Physical and land use planning prescribes the appropriate use of land to ensure there is harmony, efficiency, productivity, equity, aesthetically appealing human settlements and ultimately a sustainable environment for the current and future generations.
This is achieved through application of standards, design of interrelationship of activities as well as preparation and enforcement of plans.
Planning takes place at national, inter-county, county and sub county levels. In planning, the principle of subsidiarity is overarching with regard to assignment of planning functions.
Under this principle, a particular planning function should be carried out at the most appropriate level which is not necessarily the lowest.
Article 186 outlines categories of functions as concurrent, exclusive or residual.
Concurrent functions are broadly performed by the two levels of government. Some aspects of a function are assigned to the national government while others are under county governments.
Exclusive functions are specifically assigned to one level of government. Residual functions are those the Constitution and statutes are silent on.
In a federal system, constituent units cede certain powers to a union government. Functions that the Constitution has not specifically assigned to the union government are residual functions of constituent units.
In a unitary system as in Kenya, the central government ceded certain powers and functions to county governments. Under this system, functions not specifically assigned to county governments by the Constitution or national legislation are residual functions of the national government.

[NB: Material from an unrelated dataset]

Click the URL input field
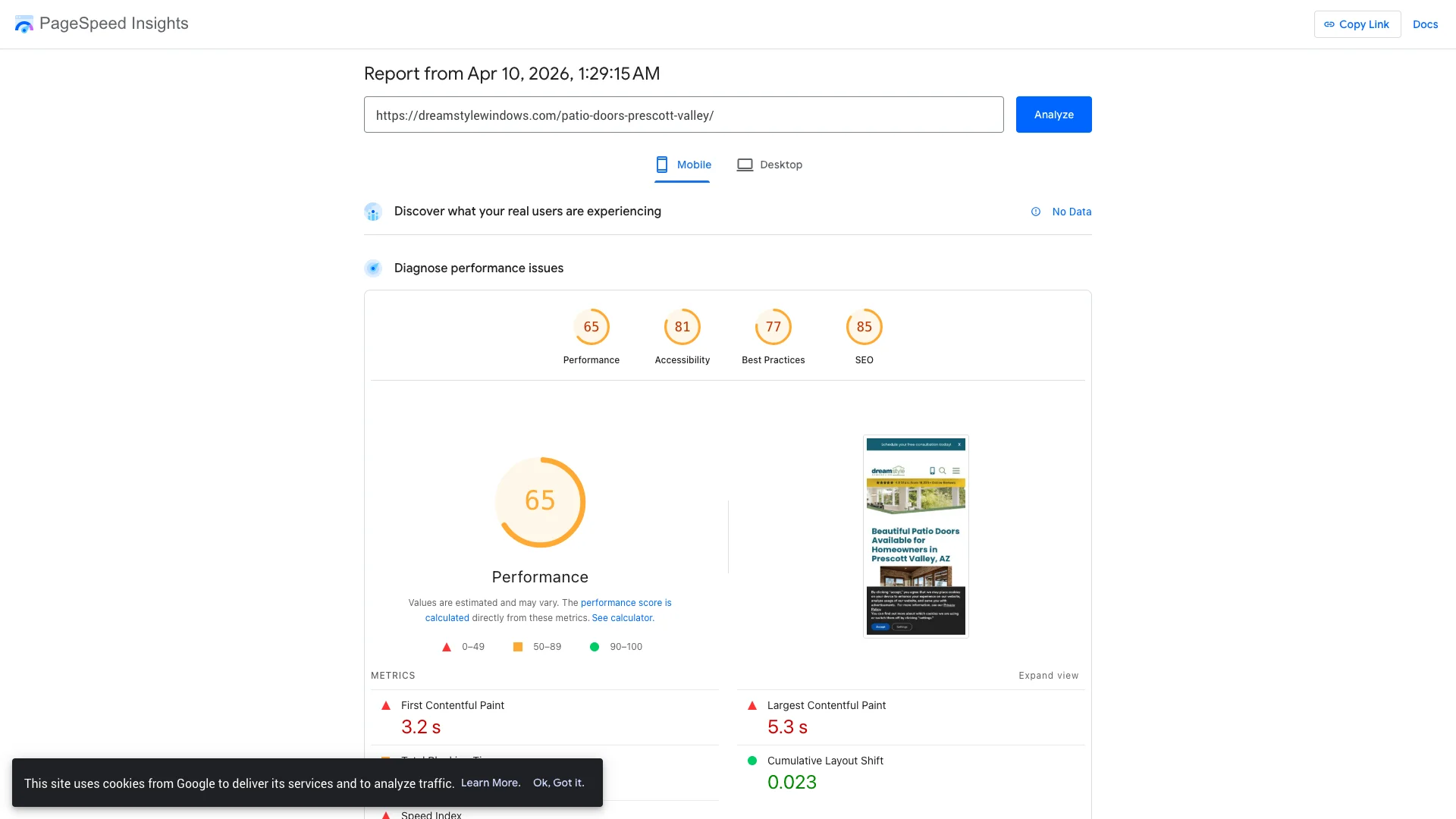The image size is (1456, 819). click(x=682, y=115)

Urban Areas and Cities Act, 2011, County Governments Act, 2012, and Physical and Land Use Planning Act No 13 of 2019, further clarify the assignment of planning functions.
Broadly speaking, Physical and Land Use Planning (PLUPA) as a practice is a concurrent function shared by both levels of government. The national government is responsible for formulation of policies that set out planning standards to be applied across the country, registration of physical and land use planners, capacity building and providing technical assistance to counties and coordination of planning by the counties. This does not mean the national government superintends county governments in carrying out their planning functions.
This is done through formulation of national policies and standards, providing technical expertise during preparation of inter-county plans, convening National Physical and Land Use Forum, the National Spatial Plan and regulation of the profession.
The Cabinet Secretary prescribes projects of strategic national and inter-county importance and approves development of the former as well. Secondly, residual functions of the national government include planning transportation and development corridors such as LAPPSET, techno cities, large scale hydro power and irrigation schemes, harbours and airports and universities.
The CS also provides guidelines for establishment of new towns, planning special economic sones, nuclear power stations, radioactive wastes, planning utilisation of marine resources, approval of development on territorial waters, mineral utilisation action plans, action plans for utilisation of water bodies, public forests, wetlands and water catchment areas.
Third, under PLUPA, two or more counties may prepare inter-country plans. In addition, county governments have responsibility of implementing national physical and land use policies. They also have exclusive responsibility of preparing, approving and implementing county specific physical and land use plans that include county spatial plans, city, municipal, town and market development plans, urban renewal plans, subject plans like domestic and industrial non-radioactive waste management, rural plans, neighbourhood plans and development control.
County governments may enact county specific physical and land use laws to enhance discharge of their functions within the framework of PLUPA. PLUPA deals with matters that cannot be regulated effectively by legislation enacted by individual counties such as standards, frameworks and national policies. Under Article 191, if county specific laws contradict national laws, the former must give way.
The Constitution mandates NLC to exercise oversight and monitor land use planning in the country.
Article 6 has established an ecosystem in which the two levels of government are interdependent and must attain an equilibrium. In the Constitutional Application No. 2 of 2011, the Supreme Court of Kenya pronounced, “certain crucial governance functions at both national and county level such as…. planning, dovetail into each other and operate in unity.”
In sum, unbundling functions is a continuous process. The guiding principle is that any function not specifically assigned to county governments by the Constitution is a residual function of the national government.